The panting mules who hauled our cartload of treasure were nearly exhausted when they plodded around the last bend in the path and arrived at the clearing in front of the cave. Li Kao read the message on the pillar, and then he lifted a goatskin flask and swallowed some wine.

“Admirable conciseness,” he said, nodding at the inscription. “Not one wasted word.” Then he picked up the iron hammer and rang the gong, and when the echoes died away he took a deep breath and yelled, “Old Man of the Mountain, come forth! I have come to purchase the Secret of Immortality!”

The echoes shouted immortality, immortality, immortality, and then they faded away into silence. For many minutes we listened to the tiny sounds of small animals, and the sighing wind, and the distant scream of an eagle, and finally we heard the faint slap of shuffling sandals. A voice that sounded like gravel scraping across iron drifted from the blackness of the cave.

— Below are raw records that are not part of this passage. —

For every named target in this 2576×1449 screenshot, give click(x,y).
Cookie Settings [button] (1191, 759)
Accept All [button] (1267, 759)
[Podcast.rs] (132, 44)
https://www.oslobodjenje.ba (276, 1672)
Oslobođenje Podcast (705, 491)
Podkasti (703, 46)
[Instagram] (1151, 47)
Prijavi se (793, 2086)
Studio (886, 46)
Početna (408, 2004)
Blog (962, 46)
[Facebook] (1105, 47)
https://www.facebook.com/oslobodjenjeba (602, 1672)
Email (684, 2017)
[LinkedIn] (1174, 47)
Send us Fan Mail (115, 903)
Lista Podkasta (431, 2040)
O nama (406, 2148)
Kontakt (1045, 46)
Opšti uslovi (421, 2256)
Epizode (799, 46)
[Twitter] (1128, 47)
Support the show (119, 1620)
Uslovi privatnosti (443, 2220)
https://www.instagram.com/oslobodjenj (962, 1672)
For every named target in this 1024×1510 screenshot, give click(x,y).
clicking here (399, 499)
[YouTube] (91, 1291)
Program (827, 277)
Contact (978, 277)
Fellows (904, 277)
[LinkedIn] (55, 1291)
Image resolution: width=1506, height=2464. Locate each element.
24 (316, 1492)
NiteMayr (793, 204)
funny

“Why does everyone ask for immortality? I have so many other secrets to sell. Beautiful secrets, beastly secrets, happy secrets, horrible secrets, lovely secrets, lunatic secrets, laughing secrets, loathsome secrets…”

The man who shuffled from the cave and blinked in the bright sunlight looked like the oldest and ugliest monkey in the world. Pieces of filthy straw were tangled in his matted hair, and his beard and robe were stained with spilled food. His seamed and pitted face was even older than Li Kao's, but his eyes were jet-black and so piercing that I caught my breath and instinctively stepped backward. He dismissed me as unimportant, and looked with interest at Li Kao.

“A sage, I perceive, with a slight flaw in his character,” he said with a little snicker. “Surely a sage can think of a more interesting secret to buy from the Old Man of the Mountain? I can teach you how to turn your friends into flowers and your enemies into cockroaches. I can teach you how to transform yourself or anything else into whatever you like, or how to steal the spirits of the dead and make them your slaves, or how to control the creatures that lurk in the black bowels of the earth. I can teach you how to remove varicose veins or cure pimples, yet you come to me for the Secret of Immortality, which is so simple that it is scarcely a secret at all.”